# Exercise:
The lines to be extracted begin at the line containing "This screenshot has width=1269, height=502." and end at the last line of the data below; copy them exactly and leave out the pictures.

+ + +

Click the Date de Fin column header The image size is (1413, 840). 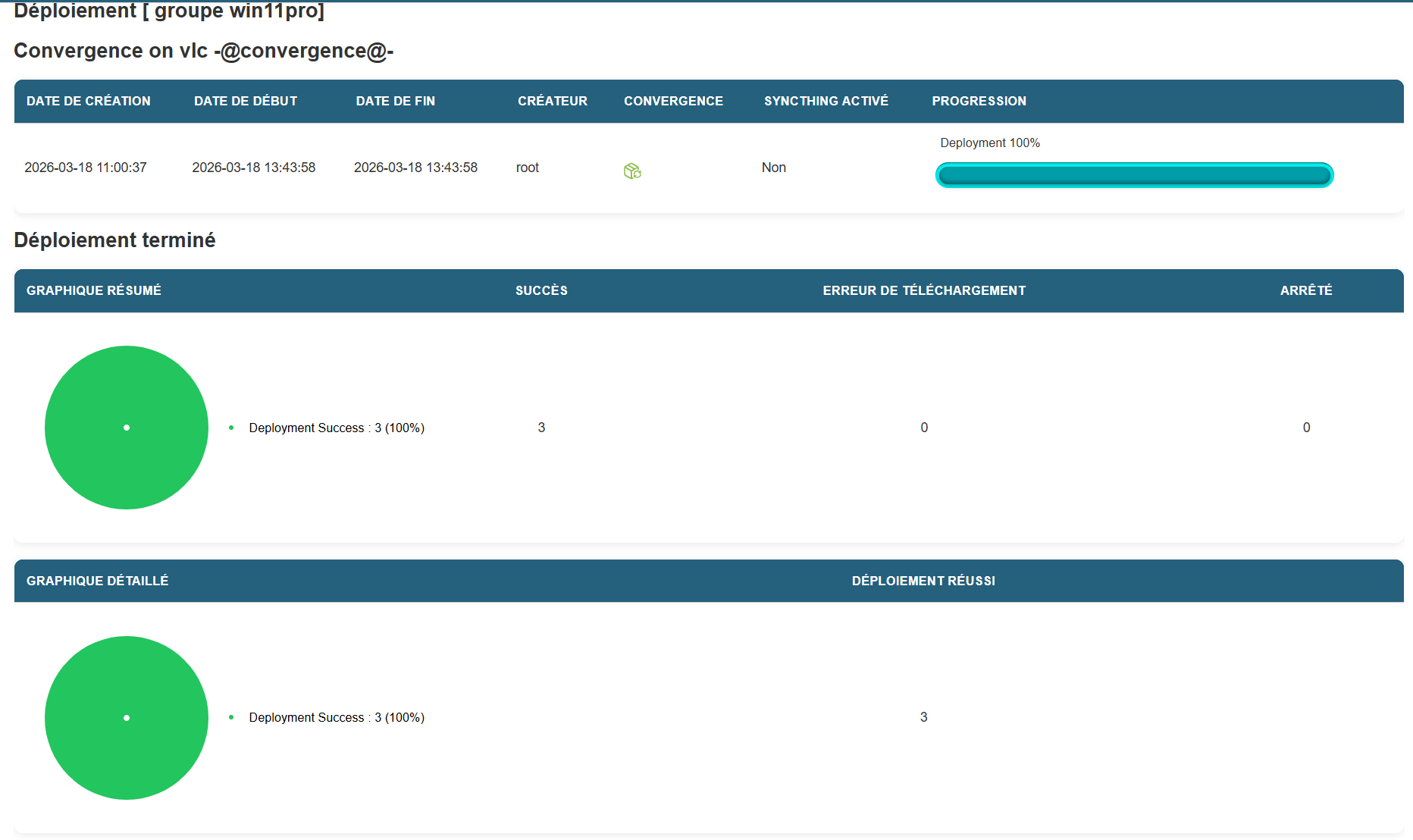click(x=396, y=101)
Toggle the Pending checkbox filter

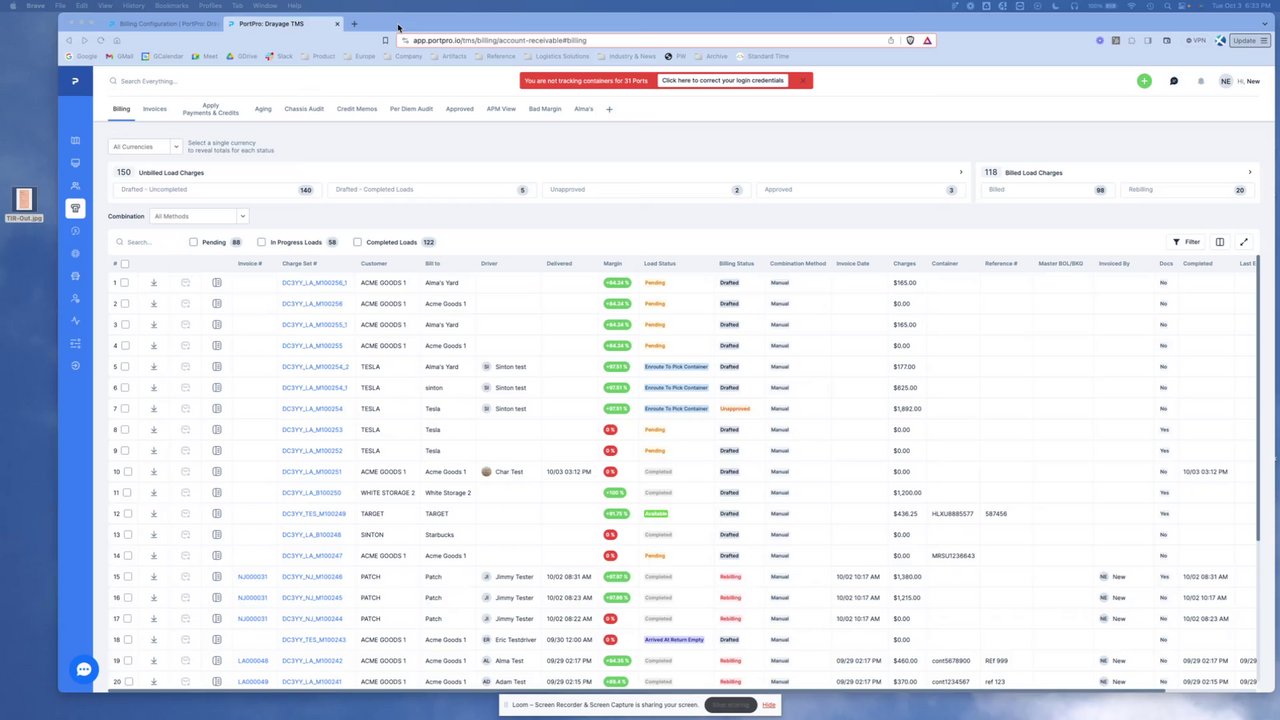pyautogui.click(x=193, y=242)
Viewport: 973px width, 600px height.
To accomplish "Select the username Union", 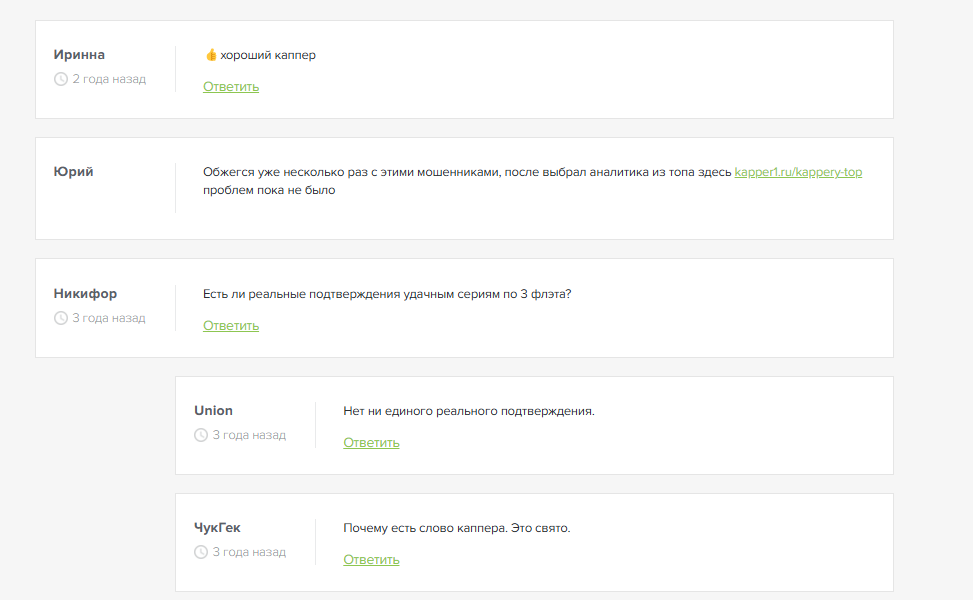I will (213, 411).
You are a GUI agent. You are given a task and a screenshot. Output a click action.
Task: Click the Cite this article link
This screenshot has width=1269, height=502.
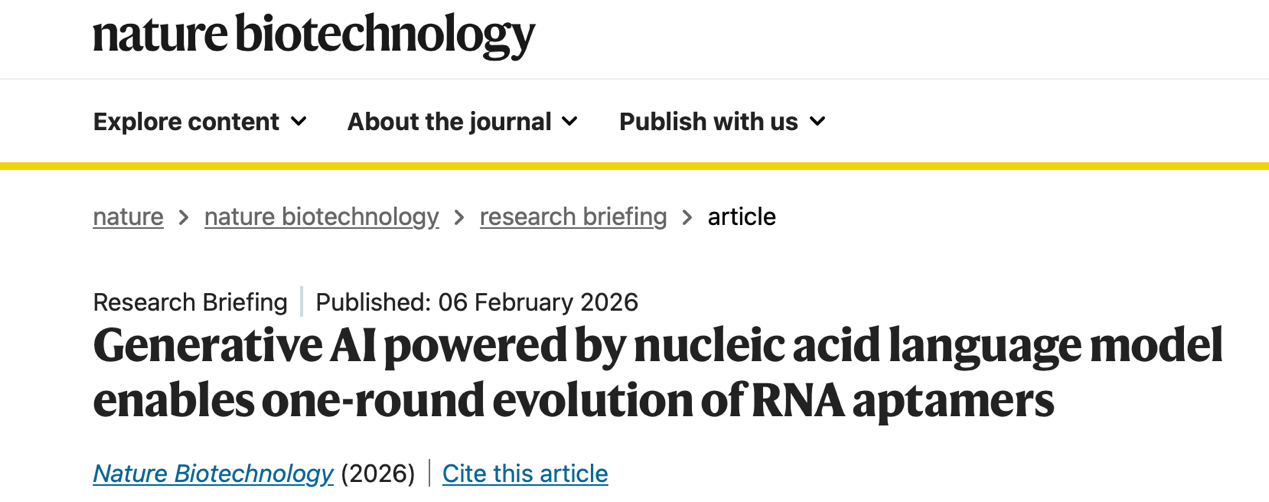[x=525, y=473]
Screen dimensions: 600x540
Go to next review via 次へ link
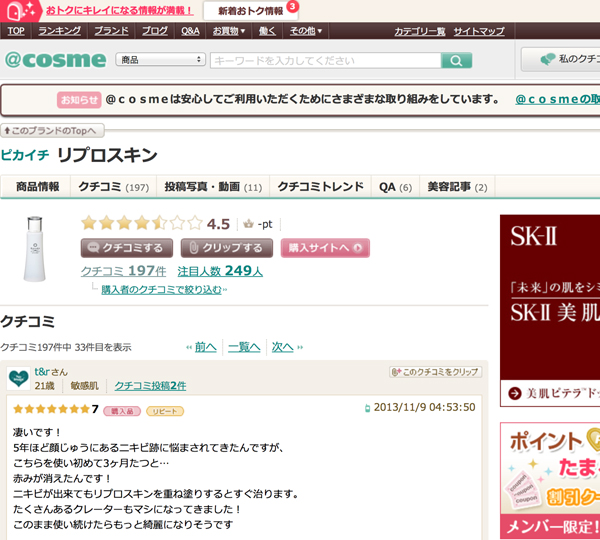point(283,347)
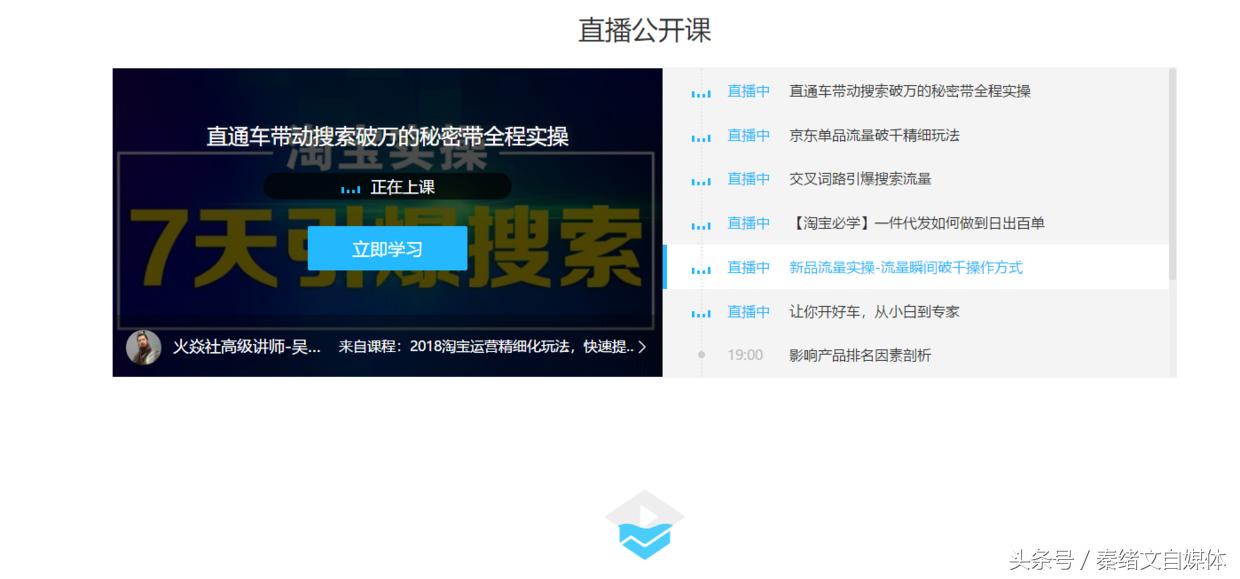The height and width of the screenshot is (579, 1240).
Task: Click the live signal icon beside 京东单品流量破千精细玩法
Action: pyautogui.click(x=701, y=135)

+ + +

# Solved problem:
This screenshot has width=1269, height=502.
[x=525, y=473]
Screen dimensions: 600x540
Go to next review via 次へ link
point(283,347)
The height and width of the screenshot is (579, 1240).
Task: Click the live signal icon beside 京东单品流量破千精细玩法
Action: pyautogui.click(x=701, y=135)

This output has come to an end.